Today, I watched a group of 4th graders work in our STEAM lab with Sphero robots. They used Blockly drag and drop programming, and programmed their robots to make a square. Their next job was to make a maze on the floor with painter's tape and see if they could program their robots to maneuver through it. Aside from some very basic instruction before they began, they were not given a lot of directions. Some asked for more help. Some just went for it. They had 3 values to put into each roll command- time, speed and direction. I could easily see how this could be a math lesson, a physics lesson and a communication lesson- all rolled into a programming activity. Luckily, I am not under pressure to get through a set curriculum. Many of you are. How can we embrace this "maker mindset", learning by doing, when our students, our teachers, the administrators and parents are so heavily invested in test results? I watch students walk in, take control of their learning, work past the time to leave, and leave excited and smiling.

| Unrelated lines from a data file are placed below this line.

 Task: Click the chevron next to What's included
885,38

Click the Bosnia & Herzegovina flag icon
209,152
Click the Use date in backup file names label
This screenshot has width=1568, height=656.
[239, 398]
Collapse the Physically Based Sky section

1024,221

What is this mystical maker's mindset? Beats me. It's hard for me to just go for it. to try to something with no real directions, to fail sometimes. I do it because I don't have a lot of choice. There's no manual for this, no scope and sequence, no pacing guide. I ask others, I seek help from youtube, from twitter, from my PLN... but, like the kids in my STEAM lab today, I sometimes just have to try it and see. I spent half of lunch time today beginning to learn how to program the little Edison robots we have- along with the help of a 6th grader. We did a pretty good job learning as we went, learning from each other. Tomorrow we will try again and see what else we can make them do.
When we were at Mt. Holyoke, I asked the woman who is in charge of the makerspace how she learned everything she needed to know to grow and run the space. Guess what- she is self-taught. If you like to read about mindset, Dale Dougherty, one of the founders of this movement, wrote about it here; EdSurge has a list of 6 "must-haves"; read some of Colleen Graves' work here or check out some of my friend Jackie Gerstein's work here. I steal ideas from Jackie on a regular basis. She has also pointed the way to great resources like the Destination Imagination Challenges.
If you haven't tried design challenges- go ahead- give it a try. You may discover that you have a "maker's mindset".